On August 10, 2026, the Patriots signed Henry to a two-year extension worth up to $20 million with $14.5 million guaranteed.

==Career statistics==

===Regular season===

Legend
|  | Led the league (for tight ends) |
| Bold | Career best |

| Year | Team | Games |  | Receiving |  |  |  |  | Fumbles |  |
| GP | GS | Rec | Yds | Avg | Lng | TD | Fum | Lost |
| 2016 | SD | 15 | 10 | 36 | 478 | 13.3 | 59 | 8 | 1 | 1 |
| 2017 | LAC | 14 | 13 | 45 | 579 | 12.9 | 34 | 4 | 0 | 0 |
| 2018 | LAC | 0 | 0 | Did not play due to injury |  |  |  |  |  |  |
| 2019 | LAC | 12 | 12 | 55 | 652 | 11.9 | 30 | 5 | 1 | 1 |
| 2020 | LAC | 14 | 14 | 60 | 613 | 10.2 | 33 | 4 | 0 | 0 |
| 2021 | NE | 17 | 10 | 50 | 603 | 12.1 | 35 | 9 | 0 | 0 |
| 2022 | NE | 17 | 14 | 41 | 509 | 12.4 | 39 | 2 | 0 | 0 |
| 2023 | NE | 14 | 10 | 42 | 419 | 10.0 | 24 | 6 | 1 | 0 |
| 2024 | NE | 16 | 16 | 66 | 674 | 10.2 | 35 | 2 | 0 | 0 |
| 2025 | NE | 17 | 17 | 60 | 768 | 12.8 | 36 | 7 | 0 | 0 |
| 2026 | NE | 1 | 1 | 3 | 26 | 8.7 | 13 | 0 | 0 | 0 |
| Career |  | 137 | 117 | 458 | 5,321 | 11.6 | 59 | 47 | 3 | 2 |

===Postseason===

Legend
|  | Led the league (for tight ends) |
| Bold | Career best |

| Year | Team | Games |  | Receiving |  |  |  |  | Fumbles |  |
| GP | GS | Rec | Yds | Avg | Lng | TD | Fum | Lost |
| 2018 | LAC | 1 | 1 | 0 | 0 | 0.0 | 0 | 0 | 0 | 0 |
| 2021 | NE | 1 | 1 | 1 | 30 | 30.0 | 30 | 0 | 0 | 0 |
| 2025 | NE | 4 | 4 | 9 | 112 | 12.4 | 28 | 1 | 0 | 0 |
| Career |  | 6 | 6 | 10 | 142 | 14.2 | 30 | 1 | 0 | 0 |

===College===

| Season | Team | Conf | GP | Receiving |  |  |  |  |
| Rec | Yds | Avg | Lng | TD |
| 2013 | Arkansas | SEC | 10 | 28 | 409 | 14.6 | 66 | 4 |
| 2014 | Arkansas | SEC | 12 | 37 | 513 | 13.9 | 54 | 2 |
| 2015 | Arkansas | SEC | 13 | 51 | 739 | 14.5 | 79 | 3 |
| Career |  |  | 35 | 116 | 1,661 | 14.3 | 79 | 9 |

==Personal life==
Henry has three siblings; Hayden, Hudson and Hope. Hayden was a linebacker at Arkansas from 2017–2022. Hudson was a tight end for the Razorbacks from 2019–2022.
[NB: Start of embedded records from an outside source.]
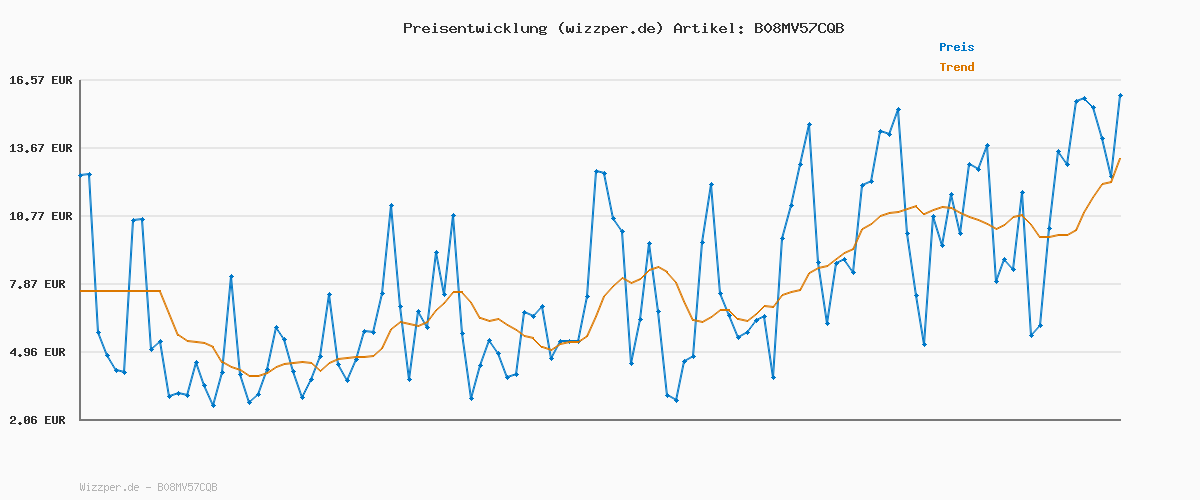Click the article code in the footer watermark
The height and width of the screenshot is (500, 1200).
point(187,487)
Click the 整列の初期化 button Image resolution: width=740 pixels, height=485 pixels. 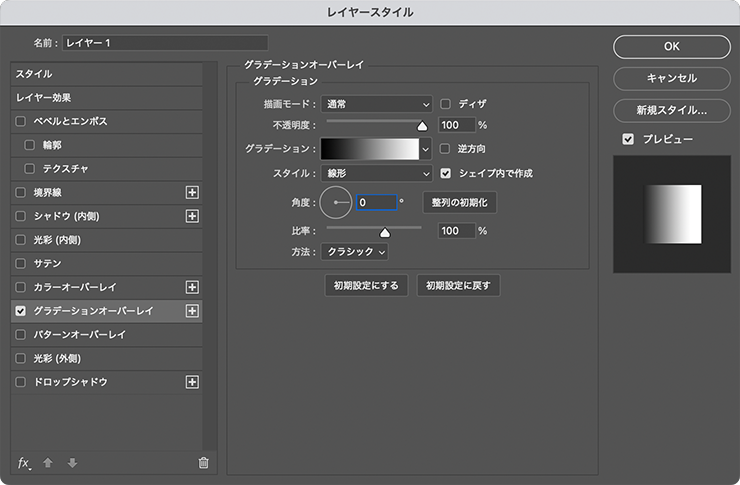click(x=459, y=202)
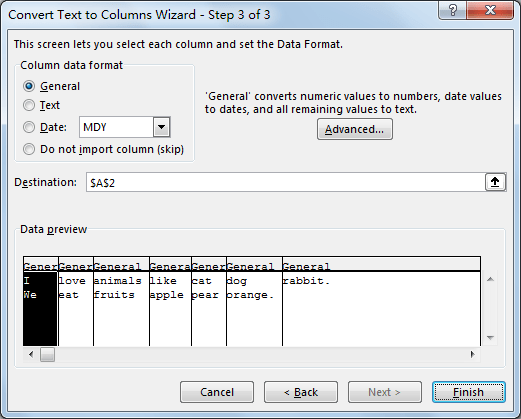
Task: Go to the previous step with Back
Action: [x=301, y=392]

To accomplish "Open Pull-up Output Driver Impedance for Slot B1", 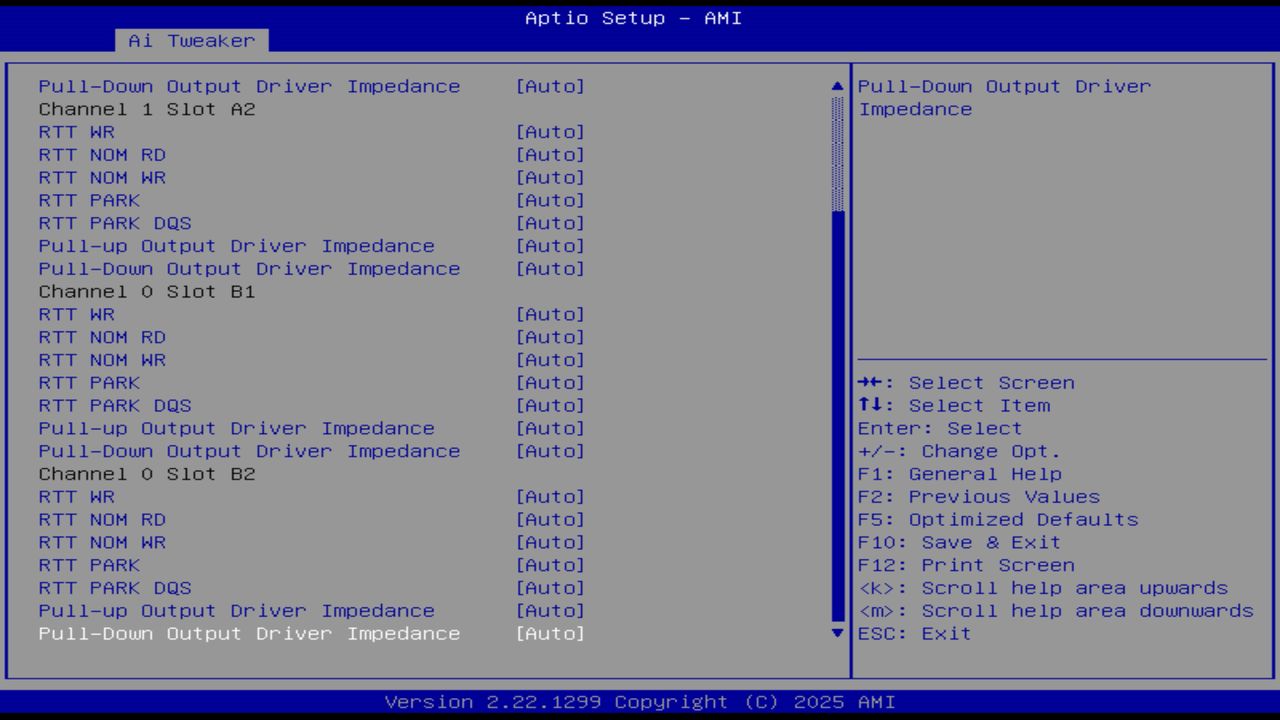I will tap(236, 428).
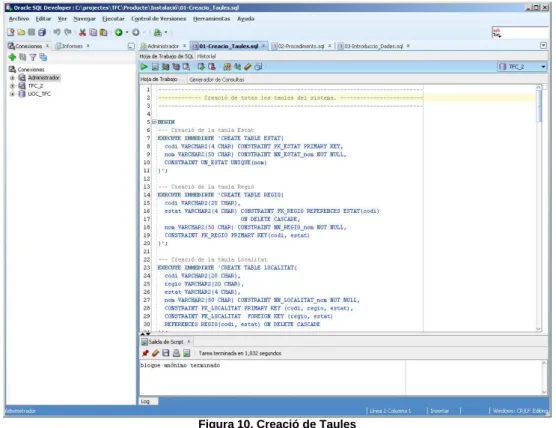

Henry married his college sweetheart Parker Schmidly on June 30, 2018. The couple have one son and one daughter.

Henry is a Christian. He has said, "I would say my faith is the most important thing to me. My dad is a pastor in Little Rock. I’ve grown up in a Christian background my whole life. My faith is the most important thing to me; that’s the one message that I want to convey to everybody."

Henry is a supporter of Compassion International and International Justice Mission.